### Source passage
= = = = =
Indian main opposition party Congress's local leader Sunil Jakhar had earlier said that New Delhi was the main roadblock in the chief minister’s proposal to import oxygen from Pakistan. He said that if a single life was lost in the state due to the oxygen shortage, then the Centre would be responsible.
“The CM told us that he has been taking up the matter with Union Home Ministry and Union Minister of External Affairs. But he has not got a positive response yet. If we get this oxygen, we will bear the financial burden on our own. This is an emergent need to save the people of the state,” Jakhar said, according to the Indian Express.
A member of parliament Gurjeet Singh Aujla had also written to Modi calling for an oxygen corridor. He pointed out that oxygen was being supplied in tankers from Panipat, around 350 km from Amritsar, while Lahore was just 50 KM away.
The Congress lawmaker had told The Wire that six patients had died of lack of oxygen in an Amritsar hospital last month. “Had we got enough oxygen supply, those precious lives could have been saved. Given the present state and forthcoming spike in this wave, I have written to PM Modi to accept all the help needed from our neighbours, especially Pakistan, which is around 50km away and just a one-hour journey from Lahore to Amritsar via the Indo-Pak border. A special ‘oxygen corridor’ should be set up to ensure regular and timely oxygen supply for patients.”
The Wire report also said that the Indian government’s rejection of an oxygen corridor from Pakistan seems similar to its refusal of Islamabad’s offer of aid.
After the crisis intensified in India, Foreign Minister Shah Mahmood Qureshi had also shared the message of 'humanity first' on his official Twitter handle.
As a gesture of solidarity with the people of India in the wake of the current wave of #COVID19, Pakistan has officially offered relief & support to #India, including ventilators, Bi PAP, digital X ray machines, PPEs & other related items. We believe in a policy of #HumanityFirst— Shah Mahmood Qureshi (@SMQureshiPTI) April 24, 2021
Prime Minister Imran Khan also expressed solidarity with the people of India. The premier said the country's prayers are with all those suffering from the deadly virus and for their early recovery in "our neighbourhood and the world".
I want to express our solidarity with the people of India as they battle a dangerous wave of COVID-19. Our prayers for a speedy recovery go to all those suffering from the pandemic in our neighbourhood & the world. We must fight this global challenge confronting humanity together— Imran Khan (@ImranKhanPTI) April 24, 2021
Calls grew for India to impose a nationwide lockdown as new coronavirus cases and deaths held close to record highs on Monday, increasing pressure on the Modi government.
The 366,161 new infections and 3,754 deaths reported by the health ministry were off a little from recent peaks, taking India's tally to 22.66 million with 246,116 deaths.
As many hospitals grapple with an acute shortage of oxygen and beds while morgues and crematoriums overflow, experts have said India’s actual figures could be far higher than reported.
Sunday’s 1.47 million tests for Covid-19 were this month’s lowest yet, data from the state-run Indian Council of Medical Research showed. The figure compared with a daily average of 1.7 million for the first eight days of May.
Health experts said India became complacent in the winter when new cases were running at about 10,000 a day and seemed to be under control, lifting restrictions that allowed for the resumption of big gatherings.
Others said that it could also be a more dangerous variant of the virus coursing through the world's second-most populous country where people live in close proximity, often six to a room.
"While complacency in adhering to masks and physical distancing might have played a role, it seems increasingly likely that this second wave has been fuelled by a much more virulent strain," wrote Vikram Patel, Professor of Global Health at Harvard Medical School, in the Indian Express.
WHO emergencies director Mike Ryan said reducing transmission in India would be a “very difficult task” but the government was working on limiting mixing between people, which he said was essential.
= = = = =
### Entries provided

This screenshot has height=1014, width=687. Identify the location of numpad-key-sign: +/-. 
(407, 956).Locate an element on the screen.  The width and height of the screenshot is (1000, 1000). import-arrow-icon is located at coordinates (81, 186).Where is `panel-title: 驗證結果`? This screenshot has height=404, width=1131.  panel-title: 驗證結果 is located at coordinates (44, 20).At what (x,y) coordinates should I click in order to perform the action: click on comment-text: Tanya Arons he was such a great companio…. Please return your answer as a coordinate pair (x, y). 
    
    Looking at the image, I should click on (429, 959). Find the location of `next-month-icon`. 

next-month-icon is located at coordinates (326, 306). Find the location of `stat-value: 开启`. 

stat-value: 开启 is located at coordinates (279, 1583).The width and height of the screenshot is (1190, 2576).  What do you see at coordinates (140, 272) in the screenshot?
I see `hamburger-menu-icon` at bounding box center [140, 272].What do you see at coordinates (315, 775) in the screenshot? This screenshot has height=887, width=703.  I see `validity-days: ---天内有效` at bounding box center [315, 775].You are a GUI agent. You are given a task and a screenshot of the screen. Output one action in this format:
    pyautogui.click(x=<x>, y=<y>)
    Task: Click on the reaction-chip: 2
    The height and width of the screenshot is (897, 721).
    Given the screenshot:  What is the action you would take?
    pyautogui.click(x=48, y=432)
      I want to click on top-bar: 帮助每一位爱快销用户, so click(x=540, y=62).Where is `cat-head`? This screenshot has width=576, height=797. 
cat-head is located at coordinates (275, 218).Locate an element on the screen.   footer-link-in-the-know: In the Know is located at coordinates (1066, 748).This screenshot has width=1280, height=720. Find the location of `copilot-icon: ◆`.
= = = = =
### Your instructions
Translate this sentence from the news excerpt on India's COVID-19 oxygen shortage into Spanish: "Sunday’s 1.47 million tests for Covid-19 were this month’s lowest yet, data from the state-run Indian Council of Medical Research showed."

### Task result
Los 1,47 millones de pruebas de Covid-19 realizados el domingo fueron la cifra más baja de este mes hasta ahora, según mostraron datos del Consejo Indio de Investigación Médica, dependiente del Estado.